Bidi reordering and textchunks give odd results when following SVG 2.0 text algorithm
therahedwig opened this issue · 0 comments
I've been doing some tests, and found that if the following SVG gives different results in different browsers.
<text fill="#0000ff" stroke="none" direction="rtl" style="font-family: DejaVu Sans;font-size: 10;"><tspan x="250" y="34">aa bb <tspan style="text-decoration: underline;">حادثتا</tspan> السفينتين بسين cc dd </tspan><tspan fill="#000000" text-anchor="middle" x="250" dy="10">aa bb <tspan style="text-decoration: underline;">حادثتا</tspan> السفينتين بسين cc dd </tspan></text>
Now, SVG 2.0 spec right now says that text chunks should always have their own shaping and reordering, however, that means joined scripts might break, discussed in #631, which then suggests it's undefined. However, the SVG 2.0 text layout algorithm also says "For all other text (SVG 1.1 compatible text and SVG 1.1 like multi-line text), layout the text in a CSS content box that is unconstrained in width and height. " Which means that the following happens:
The top being the text as it rolls out of the CSS-based renderer, and the bottom being the SVG text layout algorithm adjusting the positions. Which means that spec-wise, technically the behaviour is defined and Firefox is implementing it correctly.

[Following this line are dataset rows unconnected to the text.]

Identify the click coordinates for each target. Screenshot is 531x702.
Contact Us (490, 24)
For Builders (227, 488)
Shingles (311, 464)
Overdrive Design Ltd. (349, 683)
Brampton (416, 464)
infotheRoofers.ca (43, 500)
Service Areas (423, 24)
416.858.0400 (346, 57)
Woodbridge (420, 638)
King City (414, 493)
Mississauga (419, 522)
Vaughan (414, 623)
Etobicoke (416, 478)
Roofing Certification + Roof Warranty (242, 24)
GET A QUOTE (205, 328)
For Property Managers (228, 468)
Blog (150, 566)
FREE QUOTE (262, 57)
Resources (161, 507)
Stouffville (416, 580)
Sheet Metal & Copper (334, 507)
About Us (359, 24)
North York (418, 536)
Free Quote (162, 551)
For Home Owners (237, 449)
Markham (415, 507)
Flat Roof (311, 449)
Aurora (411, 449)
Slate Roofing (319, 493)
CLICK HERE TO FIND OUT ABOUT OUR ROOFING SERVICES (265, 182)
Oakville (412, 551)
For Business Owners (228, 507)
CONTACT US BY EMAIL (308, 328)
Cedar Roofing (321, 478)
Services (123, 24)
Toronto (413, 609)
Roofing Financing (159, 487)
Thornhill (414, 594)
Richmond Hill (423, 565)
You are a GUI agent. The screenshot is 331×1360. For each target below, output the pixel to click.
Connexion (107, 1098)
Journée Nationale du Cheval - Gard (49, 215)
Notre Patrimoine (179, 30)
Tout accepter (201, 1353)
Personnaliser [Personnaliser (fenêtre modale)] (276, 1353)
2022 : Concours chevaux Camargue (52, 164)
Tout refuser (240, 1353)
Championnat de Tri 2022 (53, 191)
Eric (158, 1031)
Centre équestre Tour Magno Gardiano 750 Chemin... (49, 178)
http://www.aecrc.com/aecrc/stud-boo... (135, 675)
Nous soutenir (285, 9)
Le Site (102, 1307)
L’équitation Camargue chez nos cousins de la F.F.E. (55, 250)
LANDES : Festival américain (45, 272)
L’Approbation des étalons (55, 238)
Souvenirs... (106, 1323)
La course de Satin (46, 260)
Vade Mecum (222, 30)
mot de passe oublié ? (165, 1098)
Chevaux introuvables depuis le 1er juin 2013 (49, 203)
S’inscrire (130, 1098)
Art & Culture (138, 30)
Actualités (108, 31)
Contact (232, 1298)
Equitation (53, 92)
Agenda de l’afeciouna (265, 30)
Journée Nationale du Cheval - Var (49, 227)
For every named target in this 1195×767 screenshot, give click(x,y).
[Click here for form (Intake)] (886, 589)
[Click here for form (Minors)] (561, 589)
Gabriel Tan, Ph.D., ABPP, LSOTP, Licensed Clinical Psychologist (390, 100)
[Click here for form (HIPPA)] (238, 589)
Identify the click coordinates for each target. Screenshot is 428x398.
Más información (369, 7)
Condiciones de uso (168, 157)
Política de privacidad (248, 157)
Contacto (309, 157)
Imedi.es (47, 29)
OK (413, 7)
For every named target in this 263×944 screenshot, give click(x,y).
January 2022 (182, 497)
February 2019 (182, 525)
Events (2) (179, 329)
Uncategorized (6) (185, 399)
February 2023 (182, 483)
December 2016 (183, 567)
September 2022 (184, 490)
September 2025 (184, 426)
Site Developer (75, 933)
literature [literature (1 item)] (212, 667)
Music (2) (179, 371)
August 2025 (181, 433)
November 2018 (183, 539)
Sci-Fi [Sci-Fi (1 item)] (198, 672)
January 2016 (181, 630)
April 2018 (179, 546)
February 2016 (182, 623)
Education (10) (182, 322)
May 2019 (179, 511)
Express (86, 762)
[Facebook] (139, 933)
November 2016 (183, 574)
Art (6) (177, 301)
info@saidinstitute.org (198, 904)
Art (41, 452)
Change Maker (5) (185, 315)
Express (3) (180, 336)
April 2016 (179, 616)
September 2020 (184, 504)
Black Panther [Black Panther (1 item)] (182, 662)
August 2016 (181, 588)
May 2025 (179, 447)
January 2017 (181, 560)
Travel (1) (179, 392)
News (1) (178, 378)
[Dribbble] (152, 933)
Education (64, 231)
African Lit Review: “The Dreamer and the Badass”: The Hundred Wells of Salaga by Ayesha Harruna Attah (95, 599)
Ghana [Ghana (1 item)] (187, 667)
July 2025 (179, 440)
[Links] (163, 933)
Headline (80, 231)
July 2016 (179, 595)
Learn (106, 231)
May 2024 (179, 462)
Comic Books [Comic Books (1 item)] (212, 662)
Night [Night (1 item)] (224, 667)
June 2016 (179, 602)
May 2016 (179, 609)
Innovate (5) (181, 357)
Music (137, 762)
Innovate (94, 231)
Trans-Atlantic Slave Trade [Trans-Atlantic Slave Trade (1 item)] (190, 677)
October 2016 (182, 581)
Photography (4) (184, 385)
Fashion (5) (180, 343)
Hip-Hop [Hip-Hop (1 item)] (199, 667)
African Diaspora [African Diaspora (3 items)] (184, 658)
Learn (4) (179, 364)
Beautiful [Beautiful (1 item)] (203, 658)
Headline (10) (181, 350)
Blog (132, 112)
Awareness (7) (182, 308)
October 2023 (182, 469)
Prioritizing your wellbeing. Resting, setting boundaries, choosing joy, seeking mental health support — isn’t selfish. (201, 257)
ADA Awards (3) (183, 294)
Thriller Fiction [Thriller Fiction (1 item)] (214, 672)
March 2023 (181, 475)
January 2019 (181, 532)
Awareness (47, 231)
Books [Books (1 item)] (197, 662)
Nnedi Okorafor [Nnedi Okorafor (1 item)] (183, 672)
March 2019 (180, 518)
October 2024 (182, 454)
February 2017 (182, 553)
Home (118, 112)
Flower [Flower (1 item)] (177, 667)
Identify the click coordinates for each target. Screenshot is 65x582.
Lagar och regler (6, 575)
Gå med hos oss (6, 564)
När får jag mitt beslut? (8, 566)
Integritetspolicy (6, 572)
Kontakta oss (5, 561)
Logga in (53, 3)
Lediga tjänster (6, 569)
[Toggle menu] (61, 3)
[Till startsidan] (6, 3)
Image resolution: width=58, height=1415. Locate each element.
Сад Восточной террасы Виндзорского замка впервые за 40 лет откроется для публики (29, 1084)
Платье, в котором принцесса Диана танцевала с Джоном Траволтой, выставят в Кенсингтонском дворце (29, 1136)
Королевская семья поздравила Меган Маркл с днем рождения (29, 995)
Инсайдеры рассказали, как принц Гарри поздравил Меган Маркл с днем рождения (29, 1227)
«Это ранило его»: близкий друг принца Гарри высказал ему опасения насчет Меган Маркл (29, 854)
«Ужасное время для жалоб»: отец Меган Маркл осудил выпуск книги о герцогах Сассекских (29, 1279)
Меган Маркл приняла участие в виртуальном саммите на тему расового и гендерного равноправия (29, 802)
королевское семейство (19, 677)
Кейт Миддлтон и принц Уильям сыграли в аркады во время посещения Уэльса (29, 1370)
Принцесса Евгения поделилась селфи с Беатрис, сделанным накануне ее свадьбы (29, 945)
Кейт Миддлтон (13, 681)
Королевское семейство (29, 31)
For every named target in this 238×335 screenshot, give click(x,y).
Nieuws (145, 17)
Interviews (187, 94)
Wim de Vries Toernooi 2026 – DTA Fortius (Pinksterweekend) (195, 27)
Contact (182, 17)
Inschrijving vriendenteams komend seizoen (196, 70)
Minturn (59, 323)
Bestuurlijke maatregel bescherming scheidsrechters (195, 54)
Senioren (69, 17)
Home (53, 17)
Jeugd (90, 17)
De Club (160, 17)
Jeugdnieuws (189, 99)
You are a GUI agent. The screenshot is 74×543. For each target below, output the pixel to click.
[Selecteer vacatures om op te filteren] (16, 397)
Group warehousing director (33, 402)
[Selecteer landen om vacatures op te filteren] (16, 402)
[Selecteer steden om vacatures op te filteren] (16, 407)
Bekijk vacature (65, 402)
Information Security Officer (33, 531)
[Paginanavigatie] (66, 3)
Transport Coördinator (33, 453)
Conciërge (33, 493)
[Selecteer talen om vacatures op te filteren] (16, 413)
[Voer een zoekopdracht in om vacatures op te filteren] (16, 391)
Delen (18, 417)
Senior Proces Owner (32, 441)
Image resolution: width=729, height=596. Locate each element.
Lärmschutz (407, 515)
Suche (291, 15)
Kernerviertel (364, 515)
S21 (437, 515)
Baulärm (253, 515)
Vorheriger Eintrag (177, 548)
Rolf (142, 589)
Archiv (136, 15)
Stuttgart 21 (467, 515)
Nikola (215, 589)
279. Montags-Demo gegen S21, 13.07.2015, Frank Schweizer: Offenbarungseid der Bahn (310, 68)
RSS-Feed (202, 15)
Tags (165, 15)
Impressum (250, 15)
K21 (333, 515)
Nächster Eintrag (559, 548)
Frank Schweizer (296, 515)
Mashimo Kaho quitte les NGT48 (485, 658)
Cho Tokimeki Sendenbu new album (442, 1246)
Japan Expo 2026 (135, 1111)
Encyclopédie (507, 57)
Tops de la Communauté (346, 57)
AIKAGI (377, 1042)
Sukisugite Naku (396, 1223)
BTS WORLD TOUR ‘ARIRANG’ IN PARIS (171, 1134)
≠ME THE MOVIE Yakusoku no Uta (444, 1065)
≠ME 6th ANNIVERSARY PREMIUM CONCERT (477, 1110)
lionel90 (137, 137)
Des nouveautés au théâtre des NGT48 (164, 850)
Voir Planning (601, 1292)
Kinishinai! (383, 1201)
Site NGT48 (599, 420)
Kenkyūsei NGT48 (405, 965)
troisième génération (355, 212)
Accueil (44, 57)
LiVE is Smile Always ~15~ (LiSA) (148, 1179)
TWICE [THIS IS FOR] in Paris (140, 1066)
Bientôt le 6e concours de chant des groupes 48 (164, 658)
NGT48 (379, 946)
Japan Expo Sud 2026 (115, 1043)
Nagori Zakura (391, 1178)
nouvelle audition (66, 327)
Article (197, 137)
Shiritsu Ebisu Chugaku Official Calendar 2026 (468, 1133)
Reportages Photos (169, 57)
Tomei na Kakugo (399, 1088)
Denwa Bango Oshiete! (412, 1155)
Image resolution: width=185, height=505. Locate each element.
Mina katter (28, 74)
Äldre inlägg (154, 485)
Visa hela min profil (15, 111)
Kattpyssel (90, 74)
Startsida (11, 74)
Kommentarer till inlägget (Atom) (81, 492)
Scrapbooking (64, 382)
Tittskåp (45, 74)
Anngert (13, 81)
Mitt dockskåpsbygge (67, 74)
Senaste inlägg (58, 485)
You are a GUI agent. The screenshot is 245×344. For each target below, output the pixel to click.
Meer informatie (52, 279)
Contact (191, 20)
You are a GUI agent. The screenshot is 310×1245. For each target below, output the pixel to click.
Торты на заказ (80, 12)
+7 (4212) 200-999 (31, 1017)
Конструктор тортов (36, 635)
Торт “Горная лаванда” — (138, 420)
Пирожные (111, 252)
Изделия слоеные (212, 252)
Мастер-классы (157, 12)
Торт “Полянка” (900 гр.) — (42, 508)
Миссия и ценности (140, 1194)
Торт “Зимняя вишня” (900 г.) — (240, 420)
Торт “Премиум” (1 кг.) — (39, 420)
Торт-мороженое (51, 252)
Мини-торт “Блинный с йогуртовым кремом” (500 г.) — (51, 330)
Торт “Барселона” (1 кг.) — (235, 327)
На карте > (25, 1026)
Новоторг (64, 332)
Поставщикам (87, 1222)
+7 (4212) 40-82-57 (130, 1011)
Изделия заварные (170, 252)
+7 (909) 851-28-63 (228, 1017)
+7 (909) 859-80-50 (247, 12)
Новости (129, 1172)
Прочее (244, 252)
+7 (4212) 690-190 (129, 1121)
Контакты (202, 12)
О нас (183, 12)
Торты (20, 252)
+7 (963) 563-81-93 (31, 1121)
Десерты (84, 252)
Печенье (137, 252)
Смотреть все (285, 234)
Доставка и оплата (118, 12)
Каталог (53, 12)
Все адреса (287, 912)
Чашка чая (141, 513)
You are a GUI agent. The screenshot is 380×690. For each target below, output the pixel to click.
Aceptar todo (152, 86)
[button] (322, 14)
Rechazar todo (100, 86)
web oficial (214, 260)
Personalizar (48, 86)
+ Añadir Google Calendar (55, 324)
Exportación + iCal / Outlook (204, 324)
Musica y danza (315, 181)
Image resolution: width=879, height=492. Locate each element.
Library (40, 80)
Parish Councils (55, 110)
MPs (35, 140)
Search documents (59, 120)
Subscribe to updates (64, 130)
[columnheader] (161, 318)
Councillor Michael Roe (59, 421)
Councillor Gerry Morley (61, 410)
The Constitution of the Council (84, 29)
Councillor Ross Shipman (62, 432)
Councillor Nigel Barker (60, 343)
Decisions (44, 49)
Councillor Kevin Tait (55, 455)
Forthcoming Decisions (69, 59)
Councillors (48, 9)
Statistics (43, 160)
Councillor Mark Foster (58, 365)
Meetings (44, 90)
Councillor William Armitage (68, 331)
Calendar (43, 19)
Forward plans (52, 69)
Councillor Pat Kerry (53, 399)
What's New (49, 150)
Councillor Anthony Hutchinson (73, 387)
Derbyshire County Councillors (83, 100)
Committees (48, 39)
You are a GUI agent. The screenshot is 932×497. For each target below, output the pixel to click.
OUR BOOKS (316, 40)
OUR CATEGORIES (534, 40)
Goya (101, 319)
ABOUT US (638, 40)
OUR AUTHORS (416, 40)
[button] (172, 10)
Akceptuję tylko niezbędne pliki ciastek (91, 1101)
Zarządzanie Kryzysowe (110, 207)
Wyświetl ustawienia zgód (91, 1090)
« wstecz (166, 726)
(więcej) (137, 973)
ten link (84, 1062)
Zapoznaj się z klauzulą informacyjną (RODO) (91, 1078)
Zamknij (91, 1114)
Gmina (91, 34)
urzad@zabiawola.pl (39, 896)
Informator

So, there's the following options:
- Layout every text chunk as a separate paragraph. Confuses the idea of a text element being a paragraph, though, and that will affect paragraph-based CSS properties like text-indent.
- Insert bidi-controls around each text chunk. I know too little of the bidi algorithm what kind of effect this has.
- Recalculate the advances of each glyph so they'll sit snug together. In theory this could have odd results caused by shaping, but I don't know enough of the related algorithms to tell you whether this is a serious issue.
- Somehow figure out a way to have each text chunk laid out as a wrapping-line.
- Do nothing?
I mostly wanted to make sure people would know that this is what happens if you follow the spec precisely. I am glad SVG 2.0 has proper text-wrapping when as the basic positioning of SVG 1.1 leads to a lot of questions.